**Problem to work on**
Which lines of the records contain "will"? Collect every one of them.

**Material provided**
-----

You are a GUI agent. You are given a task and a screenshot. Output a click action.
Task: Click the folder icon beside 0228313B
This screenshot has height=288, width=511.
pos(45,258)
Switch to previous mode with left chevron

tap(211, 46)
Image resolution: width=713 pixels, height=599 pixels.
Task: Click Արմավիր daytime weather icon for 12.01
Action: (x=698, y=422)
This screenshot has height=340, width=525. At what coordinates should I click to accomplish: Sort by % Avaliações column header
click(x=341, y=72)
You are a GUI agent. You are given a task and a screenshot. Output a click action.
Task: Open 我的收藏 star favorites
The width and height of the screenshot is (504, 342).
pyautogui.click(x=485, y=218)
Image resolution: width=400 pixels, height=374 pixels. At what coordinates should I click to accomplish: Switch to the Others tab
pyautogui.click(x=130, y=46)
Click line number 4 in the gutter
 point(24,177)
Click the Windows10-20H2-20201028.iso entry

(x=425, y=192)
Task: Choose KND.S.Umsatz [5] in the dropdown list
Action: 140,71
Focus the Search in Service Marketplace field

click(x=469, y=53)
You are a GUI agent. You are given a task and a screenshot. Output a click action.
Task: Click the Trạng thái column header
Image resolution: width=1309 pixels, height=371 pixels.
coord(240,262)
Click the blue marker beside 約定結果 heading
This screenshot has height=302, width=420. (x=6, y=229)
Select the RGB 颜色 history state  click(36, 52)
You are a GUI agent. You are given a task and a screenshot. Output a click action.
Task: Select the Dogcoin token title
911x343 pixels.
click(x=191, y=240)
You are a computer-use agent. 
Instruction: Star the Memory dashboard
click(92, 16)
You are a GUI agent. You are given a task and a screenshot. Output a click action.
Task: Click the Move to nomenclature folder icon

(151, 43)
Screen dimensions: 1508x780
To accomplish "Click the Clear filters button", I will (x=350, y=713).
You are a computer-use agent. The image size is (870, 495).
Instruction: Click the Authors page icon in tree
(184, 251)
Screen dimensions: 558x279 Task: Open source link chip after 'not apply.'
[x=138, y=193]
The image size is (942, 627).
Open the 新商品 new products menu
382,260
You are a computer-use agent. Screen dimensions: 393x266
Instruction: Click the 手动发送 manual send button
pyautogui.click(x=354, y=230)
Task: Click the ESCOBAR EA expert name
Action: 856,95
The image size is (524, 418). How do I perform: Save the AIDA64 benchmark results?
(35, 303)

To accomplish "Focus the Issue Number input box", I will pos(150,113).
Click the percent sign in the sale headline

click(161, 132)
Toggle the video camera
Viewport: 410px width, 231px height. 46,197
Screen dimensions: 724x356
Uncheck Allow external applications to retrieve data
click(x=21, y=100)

-----

**Task response**
To accomplish "Click the Clear filters button", I will (x=350, y=713).
To accomplish "Focus the Issue Number input box", I will pos(150,113).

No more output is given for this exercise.